* Exercise *
Could you please write out the data shown below, exactly and in full?

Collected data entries
★ ★ ★ ★ ★

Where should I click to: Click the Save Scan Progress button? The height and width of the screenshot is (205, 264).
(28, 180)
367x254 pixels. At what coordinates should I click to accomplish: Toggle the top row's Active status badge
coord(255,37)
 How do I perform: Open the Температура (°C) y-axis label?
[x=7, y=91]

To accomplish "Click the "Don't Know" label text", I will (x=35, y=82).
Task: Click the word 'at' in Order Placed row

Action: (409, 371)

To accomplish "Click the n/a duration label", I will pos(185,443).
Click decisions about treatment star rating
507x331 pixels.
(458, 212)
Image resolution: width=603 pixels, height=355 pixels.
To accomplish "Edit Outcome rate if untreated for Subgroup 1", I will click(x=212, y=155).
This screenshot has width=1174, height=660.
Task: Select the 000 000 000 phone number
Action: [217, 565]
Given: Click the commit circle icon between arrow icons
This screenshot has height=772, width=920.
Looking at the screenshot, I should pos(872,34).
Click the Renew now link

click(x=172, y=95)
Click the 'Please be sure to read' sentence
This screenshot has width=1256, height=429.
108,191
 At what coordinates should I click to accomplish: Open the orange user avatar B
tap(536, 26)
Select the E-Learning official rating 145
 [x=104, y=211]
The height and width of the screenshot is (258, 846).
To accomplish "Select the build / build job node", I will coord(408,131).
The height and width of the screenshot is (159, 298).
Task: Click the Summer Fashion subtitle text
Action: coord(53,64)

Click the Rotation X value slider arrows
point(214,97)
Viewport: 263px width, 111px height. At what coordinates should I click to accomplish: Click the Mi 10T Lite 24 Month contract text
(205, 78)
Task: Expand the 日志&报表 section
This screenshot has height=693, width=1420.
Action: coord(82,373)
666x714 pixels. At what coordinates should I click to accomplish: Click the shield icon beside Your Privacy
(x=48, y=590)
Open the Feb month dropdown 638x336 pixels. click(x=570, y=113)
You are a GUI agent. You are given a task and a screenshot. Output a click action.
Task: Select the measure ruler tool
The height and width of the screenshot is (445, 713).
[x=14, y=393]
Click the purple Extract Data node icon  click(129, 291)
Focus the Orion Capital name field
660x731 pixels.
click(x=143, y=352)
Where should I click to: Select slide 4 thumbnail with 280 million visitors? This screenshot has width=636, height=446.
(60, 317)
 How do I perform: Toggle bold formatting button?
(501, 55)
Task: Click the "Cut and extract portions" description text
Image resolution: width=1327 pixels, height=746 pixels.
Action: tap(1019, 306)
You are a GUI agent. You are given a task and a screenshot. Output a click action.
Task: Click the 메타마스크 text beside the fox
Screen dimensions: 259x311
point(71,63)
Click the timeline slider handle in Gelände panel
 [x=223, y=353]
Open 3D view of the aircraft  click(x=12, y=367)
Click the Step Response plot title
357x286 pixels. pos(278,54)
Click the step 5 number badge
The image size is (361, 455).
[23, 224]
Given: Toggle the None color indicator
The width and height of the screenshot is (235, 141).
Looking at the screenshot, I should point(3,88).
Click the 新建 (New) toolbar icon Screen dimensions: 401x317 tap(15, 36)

★ ★ ★ ★ ★

* Reply *
Where should I click to: Click the Save Scan Progress button? The height and width of the screenshot is (205, 264).
(28, 180)
367x254 pixels. At what coordinates should I click to accomplish: Toggle the top row's Active status badge
coord(255,37)
 How do I perform: Open the Температура (°C) y-axis label?
[x=7, y=91]

To accomplish "Click the "Don't Know" label text", I will (x=35, y=82).
Task: Click the word 'at' in Order Placed row

Action: (409, 371)

To accomplish "Click the n/a duration label", I will pos(185,443).
Click decisions about treatment star rating
507x331 pixels.
(458, 212)
Image resolution: width=603 pixels, height=355 pixels.
To accomplish "Edit Outcome rate if untreated for Subgroup 1", I will click(x=212, y=155).
This screenshot has width=1174, height=660.
Task: Select the 000 000 000 phone number
Action: [217, 565]
Given: Click the commit circle icon between arrow icons
This screenshot has height=772, width=920.
Looking at the screenshot, I should pos(872,34).
Click the Renew now link

click(x=172, y=95)
Click the 'Please be sure to read' sentence
This screenshot has width=1256, height=429.
108,191
 At what coordinates should I click to accomplish: Open the orange user avatar B
tap(536, 26)
Select the E-Learning official rating 145
 [x=104, y=211]
The height and width of the screenshot is (258, 846).
To accomplish "Select the build / build job node", I will coord(408,131).
The height and width of the screenshot is (159, 298).
Task: Click the Summer Fashion subtitle text
Action: coord(53,64)

Click the Rotation X value slider arrows
point(214,97)
Viewport: 263px width, 111px height. At what coordinates should I click to accomplish: Click the Mi 10T Lite 24 Month contract text
(205, 78)
Task: Expand the 日志&报表 section
This screenshot has height=693, width=1420.
Action: coord(82,373)
666x714 pixels. At what coordinates should I click to accomplish: Click the shield icon beside Your Privacy
(x=48, y=590)
Open the Feb month dropdown 638x336 pixels. click(x=570, y=113)
You are a GUI agent. You are given a task and a screenshot. Output a click action.
Task: Select the measure ruler tool
The height and width of the screenshot is (445, 713).
[x=14, y=393]
Click the purple Extract Data node icon  click(129, 291)
Focus the Orion Capital name field
660x731 pixels.
click(x=143, y=352)
Where should I click to: Select slide 4 thumbnail with 280 million visitors? This screenshot has width=636, height=446.
(60, 317)
 How do I perform: Toggle bold formatting button?
(501, 55)
Task: Click the "Cut and extract portions" description text
Image resolution: width=1327 pixels, height=746 pixels.
Action: tap(1019, 306)
You are a GUI agent. You are given a task and a screenshot. Output a click action.
Task: Click the 메타마스크 text beside the fox
Screen dimensions: 259x311
point(71,63)
Click the timeline slider handle in Gelände panel
 [x=223, y=353]
Open 3D view of the aircraft  click(x=12, y=367)
Click the Step Response plot title
357x286 pixels. pos(278,54)
Click the step 5 number badge
The image size is (361, 455).
[23, 224]
Given: Toggle the None color indicator
The width and height of the screenshot is (235, 141).
Looking at the screenshot, I should point(3,88).
Click the 新建 (New) toolbar icon Screen dimensions: 401x317 tap(15, 36)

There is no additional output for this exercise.